2) If $f$ is sequentially continuous and $X$ is first countable, then $f$ is continuous.
The prove of 1) is easy. You just have to use the definition.
For the prove of 2) you have to use that: $f$ is continuous => $f(\overline{M}) \subseteq \overline{f(M)}$
So there is equivalence if and only if $X$ is first countable.
There are sequential spaces, these are topological spaces such that a set $A$ is closed if $A$ is sequentially closed, meaning $A$ contains the limits of all sequences in $A$. One can say that a sequential space has the final topology with respect to all continuous maps from $\hat{\Bbb N}$, the one-point-compactification of $\Bbb N$, to $X$.
It's not difficult to show that $X$ is sequential if and only if every sequentially continuous function $f:X\to Y$ is continuous.
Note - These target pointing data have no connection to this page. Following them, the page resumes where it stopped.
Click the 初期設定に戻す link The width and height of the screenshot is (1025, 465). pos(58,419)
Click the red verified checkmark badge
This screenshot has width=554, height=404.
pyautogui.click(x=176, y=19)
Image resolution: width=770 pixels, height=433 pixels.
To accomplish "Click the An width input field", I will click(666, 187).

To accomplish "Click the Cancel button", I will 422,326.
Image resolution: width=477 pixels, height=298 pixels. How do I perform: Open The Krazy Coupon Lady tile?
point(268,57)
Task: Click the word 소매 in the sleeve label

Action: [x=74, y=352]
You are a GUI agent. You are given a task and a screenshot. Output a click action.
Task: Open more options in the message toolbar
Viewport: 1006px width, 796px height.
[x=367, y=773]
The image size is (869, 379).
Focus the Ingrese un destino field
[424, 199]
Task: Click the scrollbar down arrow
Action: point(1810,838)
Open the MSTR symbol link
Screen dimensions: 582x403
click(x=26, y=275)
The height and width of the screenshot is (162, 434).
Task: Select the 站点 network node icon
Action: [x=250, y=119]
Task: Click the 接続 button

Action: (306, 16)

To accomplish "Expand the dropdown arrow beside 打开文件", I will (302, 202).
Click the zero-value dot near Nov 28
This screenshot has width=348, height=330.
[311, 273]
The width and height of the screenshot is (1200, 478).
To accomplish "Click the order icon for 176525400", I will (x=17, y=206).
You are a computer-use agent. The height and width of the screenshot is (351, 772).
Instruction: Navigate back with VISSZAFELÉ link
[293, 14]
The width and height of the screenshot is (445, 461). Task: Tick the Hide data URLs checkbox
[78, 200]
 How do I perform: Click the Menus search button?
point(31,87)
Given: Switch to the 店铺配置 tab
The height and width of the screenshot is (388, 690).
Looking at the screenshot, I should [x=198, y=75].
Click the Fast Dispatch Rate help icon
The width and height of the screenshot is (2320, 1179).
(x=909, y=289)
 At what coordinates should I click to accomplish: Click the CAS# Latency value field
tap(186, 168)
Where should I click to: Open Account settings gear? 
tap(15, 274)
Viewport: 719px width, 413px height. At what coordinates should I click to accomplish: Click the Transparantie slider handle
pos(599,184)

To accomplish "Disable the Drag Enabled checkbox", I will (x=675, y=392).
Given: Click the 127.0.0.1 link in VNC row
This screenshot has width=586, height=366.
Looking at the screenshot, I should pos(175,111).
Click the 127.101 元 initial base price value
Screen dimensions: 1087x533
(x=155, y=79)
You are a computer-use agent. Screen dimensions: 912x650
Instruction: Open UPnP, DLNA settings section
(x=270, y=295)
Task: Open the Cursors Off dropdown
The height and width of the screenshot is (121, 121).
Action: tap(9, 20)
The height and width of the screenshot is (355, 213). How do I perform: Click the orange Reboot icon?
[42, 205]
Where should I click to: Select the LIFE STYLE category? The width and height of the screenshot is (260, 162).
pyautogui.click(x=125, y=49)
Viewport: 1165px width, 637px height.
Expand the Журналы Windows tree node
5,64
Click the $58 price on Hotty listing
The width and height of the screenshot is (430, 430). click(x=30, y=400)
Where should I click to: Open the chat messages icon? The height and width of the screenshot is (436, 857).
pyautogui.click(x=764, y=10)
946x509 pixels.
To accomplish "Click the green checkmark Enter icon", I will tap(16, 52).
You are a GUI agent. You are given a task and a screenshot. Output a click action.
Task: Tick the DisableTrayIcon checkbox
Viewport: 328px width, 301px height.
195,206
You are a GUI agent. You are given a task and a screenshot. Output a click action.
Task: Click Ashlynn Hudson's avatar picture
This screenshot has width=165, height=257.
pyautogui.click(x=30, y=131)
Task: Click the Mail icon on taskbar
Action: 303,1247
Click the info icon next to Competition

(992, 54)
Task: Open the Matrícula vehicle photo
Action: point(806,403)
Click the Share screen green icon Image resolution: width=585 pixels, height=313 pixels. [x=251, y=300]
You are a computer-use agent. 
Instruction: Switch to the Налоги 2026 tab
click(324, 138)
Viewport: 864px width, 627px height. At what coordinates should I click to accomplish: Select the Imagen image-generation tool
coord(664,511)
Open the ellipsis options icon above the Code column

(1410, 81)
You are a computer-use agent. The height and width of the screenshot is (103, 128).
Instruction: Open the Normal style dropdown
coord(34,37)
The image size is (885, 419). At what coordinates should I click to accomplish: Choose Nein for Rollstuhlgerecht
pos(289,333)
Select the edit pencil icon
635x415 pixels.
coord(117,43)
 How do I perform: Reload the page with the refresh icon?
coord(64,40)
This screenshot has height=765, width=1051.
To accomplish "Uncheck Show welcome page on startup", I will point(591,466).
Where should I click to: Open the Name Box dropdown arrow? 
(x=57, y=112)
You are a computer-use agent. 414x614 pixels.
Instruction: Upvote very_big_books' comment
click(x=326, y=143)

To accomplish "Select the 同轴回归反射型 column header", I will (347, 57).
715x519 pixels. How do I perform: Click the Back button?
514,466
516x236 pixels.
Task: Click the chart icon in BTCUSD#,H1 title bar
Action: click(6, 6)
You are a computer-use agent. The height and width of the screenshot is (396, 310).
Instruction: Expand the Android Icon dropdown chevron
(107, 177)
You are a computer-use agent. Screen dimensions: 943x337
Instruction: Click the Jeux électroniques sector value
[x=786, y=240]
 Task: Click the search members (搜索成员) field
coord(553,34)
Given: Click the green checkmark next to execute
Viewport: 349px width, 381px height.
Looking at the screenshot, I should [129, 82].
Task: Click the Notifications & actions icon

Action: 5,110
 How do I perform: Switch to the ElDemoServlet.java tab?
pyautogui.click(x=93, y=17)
A less general class of spaces is the so-called Frechet-Urysohn spaces (FU). A space is FU if a limit point $x$ of $A$ is always the limit of some sequence within $A$. These spaces include the first-countable spaces.
If $X$ is FU and $f:X\to Y$ is pseudo-open, then $Y$ is FU, too. Since every closed surjection is pseudo-open, the FU property carries over to quotients of $X$ by a closed subspace $A$. For example, $\Bbb R/\Bbb Z$ is FU. Note that this space is not first-countable (at $\Bbb Z$).